Now that I was able to compile my app with no errors, I had to try to hit the service to see if my hack had worked. It did not. Because of another bug in JAXWS, I have to provide the URL to the WSDL in the constructor when creating a service object. This means that the WSDL I fixed is being ignored and the service is now back to using the WSDL that can not be parsed. When I tried to provide the location of WSDL I edited locally within my project, I was greeted with another compilation error stating that I had a NullPointerException. It said that I needed to initialize the object before using it.
I have researched what seems like an infinite amount of topics on this site looking for and trying any solutions that have been provided. I have also tried solutions from all over the Web, all with no luck. If anyone has any advice for me, any tips, tricks, hacks, please let me know. I'm open to any suggestions at this point.
Thanks in advance for any assistance provided.
One-sided contract changes may lead to problems.
Assuming the s prefix refers to the http://www.w3.org/2001/XMLSchema namespace, it looks like your WSDL references XML schema types. JAX-WS is probably unable to resolve this when generating the JAXB bindings.
You can download the XSD from http://www.w3.org/2001/XMLSchema.html; at a minimum, you'll need XMLSchema.xsd, XMLSchema.dtd and datatypes.dtd. Generating Java types from this may require fiddling with your JAXB binding configuration.
Alternatively, it may be easier to just use dynamic JAX-WS client code. You can use a tool like soapUI to create/test sample XML requests.
If you do decide to edit the WSDL, the generated service code should have a constructor of the form Foo_Service(URL, QName) that allows you to provision the WSDL locally (e.g. from your classpath).

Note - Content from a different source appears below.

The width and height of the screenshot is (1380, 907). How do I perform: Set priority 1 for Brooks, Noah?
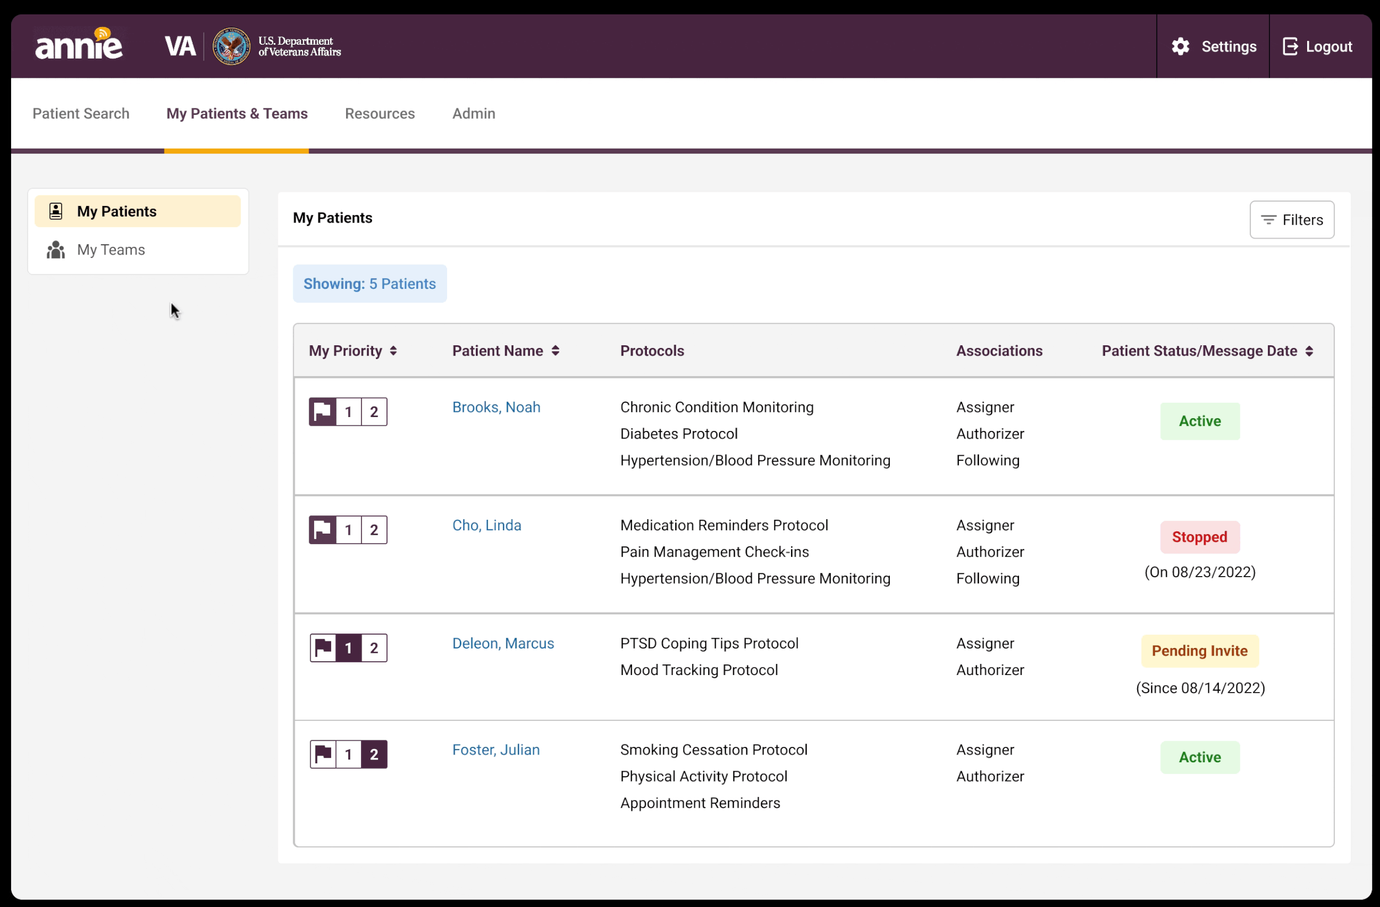point(348,412)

The first thing I'd do is try to open it in one of the tools meant for testing SOAP services, like SoapUI. If you have schema not resolving, that is possible there will be pieces of code that you may need that won't be generated as well. I had that happen recently with a vendor supplied "web service", and after much dissembling they "miraculously" found an alternative set of services that worked fine.
You could also try some of the alternatives to Jax-Ws, like CXF or Axis.